Introduction

Below is code for scrapping Data Scientist job postings from LinkedIn.com using rvest. The goal of this scrape is to answer the question “Which are the most valued data science skills?” The code below was also used by my teammates to create functions that could be called to extract the same data, or to possibly create an R package.

Libraries needed for extraction, tidying, and analysis

library(rvest)
library(dplyr)
library(tidytext)
library(janeaustenr)
library(ggplot2)
library(igraph)
library(stringr)
library(tidyr)
library(wordcloud2)
library(htmlwidgets) #package to export wordcloud image
library(webshot) #package to export wordcloud image as png or pdf

Web Scrapping

Job postings with the job title Data Scientist in Brooklyn, NY were scrapped. The company name, location, number of applicants, and job description were pulled. Unfortunately, I was only able to pull 25 jobs using this method. If you visit the www.LinkedIn.com, you’ll see that the jobs load with a continuous scroll instead separate pages. This limited the number of postings I was able to access using rvest.

#URL for Data Scientist jobs in Brooklyn NY
url <- "https://www.linkedin.com/jobs/search?keywords=data%20scientist&location=Brooklyn%2C%20New%20York%2C%20United%20States&geoId=&trk=homepage-jobseeker_jobs-search-bar_search-submit&redirect=false&position=1&pageNum=0"
linkedIn <- read_html(url)

#unique url for each job
jobURL <- linkedIn %>%
  html_nodes("div") %>%
  html_nodes(".result-card__full-card-link") %>%
  html_attr("href") %>%
  as.character()

#loop to pull job posting information from each unique url
for (x in 1:length(jobURL)) {
  url <- read_html(jobURL[x])
    
  #job title
  jobTitle <- url %>%
    html_nodes(".topcard__title") %>%
    html_text() %>%
    data.frame(Job_Title = ., stringsAsFactors = F)
    
  #company
  company <- url %>%
    html_nodes(".topcard__flavor--black-link") %>%
    html_text() %>%
    data.frame(Company_Name = ., stringsAsFactors = F)
    
  #location
  location <- url %>%
    html_nodes(".topcard__flavor.topcard__flavor--bullet") %>%
    html_text() %>%
    data.frame(Company_Location = ., stringsAsFactors = F)
    
  #number of applicants
  applicants <- url %>%
    html_nodes(".num-applicants__caption") %>%
    html_text() %>%
    data.frame(Num_Apps = ., stringsAsFactors = F)
    
  #description
  description <- url %>%
    html_nodes(".description__text") %>%
    html_text() %>%
    data.frame(Job_Description = ., stringsAsFactors = F)
  
  if(x==1){
    linkedInJobs2 <- cbind(jobTitle,company,location,applicants,description)
  }
  else{
    
    combine_rows <- cbind(jobTitle,company,location,applicants,description)
    
    linkedInJobs2 <- rbind(linkedInJobs2,combine_rows)
  }
}

#Dataframe of collected job posting information
head(linkedInJobs2)

Tidy the data

The job descriptions need to be tidied so we can analyze what companies are looking for in a data scientist. Tidying will include extracting and counting individual words, removing stop words such as “the”, “a”, and “and”.

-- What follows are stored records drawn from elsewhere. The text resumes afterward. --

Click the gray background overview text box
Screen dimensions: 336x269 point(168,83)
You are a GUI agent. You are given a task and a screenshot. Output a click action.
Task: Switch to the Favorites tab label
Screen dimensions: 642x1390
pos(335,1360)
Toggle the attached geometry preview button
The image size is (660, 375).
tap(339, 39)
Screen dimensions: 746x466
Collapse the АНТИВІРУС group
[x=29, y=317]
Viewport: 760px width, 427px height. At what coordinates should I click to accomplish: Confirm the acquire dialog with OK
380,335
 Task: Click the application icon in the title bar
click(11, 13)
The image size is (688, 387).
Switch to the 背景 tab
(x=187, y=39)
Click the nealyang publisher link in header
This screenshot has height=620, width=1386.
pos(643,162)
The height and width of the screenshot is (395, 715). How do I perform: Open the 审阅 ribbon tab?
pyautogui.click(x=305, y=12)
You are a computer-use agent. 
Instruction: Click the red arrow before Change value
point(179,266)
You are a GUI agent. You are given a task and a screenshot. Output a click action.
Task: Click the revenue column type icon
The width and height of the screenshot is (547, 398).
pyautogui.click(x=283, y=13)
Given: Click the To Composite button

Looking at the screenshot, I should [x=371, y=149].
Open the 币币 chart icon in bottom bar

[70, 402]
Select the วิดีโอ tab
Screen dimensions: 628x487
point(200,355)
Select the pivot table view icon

#get total count of single words from job descriptions and remove stop words
job_words <- linkedInJobs2 %>%
  unnest_tokens(word,Job_Description) %>%
  anti_join(get_stopwords()) %>%
  count(Job_Title, word, sort = TRUE)

head(job_words)
#get count of bigrams, words that appear together
job_bigrams <- linkedInJobs2 %>%
  unnest_tokens(bigram, Job_Description, token = "ngrams", n = 2)

head(job_bigrams)
#separate the bigram for further tidying
job_bigrams_sep <- job_bigrams %>%
  separate(bigram,c("word1","word2", sep = " "))

head(job_bigrams_sep)
#remove stopwords from separated bigram
job_bigrams_filt <- job_bigrams_sep %>%
  filter(!word1 %in% stop_words$word) %>%
  filter(!word2 %in% stop_words$word) 

head(job_bigrams_filt)
#do a count of remaining words and unite both words into a single column
job_bigrams_united <- job_bigrams_filt %>%
  unite(bigram, word1, word2, sep = " ")

job_bigrams_count <- job_bigrams_united %>%
  count(Job_Title, bigram)

head(job_bigrams_count)

Analysis

The bar plots below look at the frequency of words in all the job descriptions. The words data, science, and scientist were excluded from this analysis since those are the words used in the job descriptions and it will skew that data. Other words such as years, and work were also removed. The first chart looks at the top 20 single words. It is easy to point out which words are frequently used, but it does not really give us much information besides frequency.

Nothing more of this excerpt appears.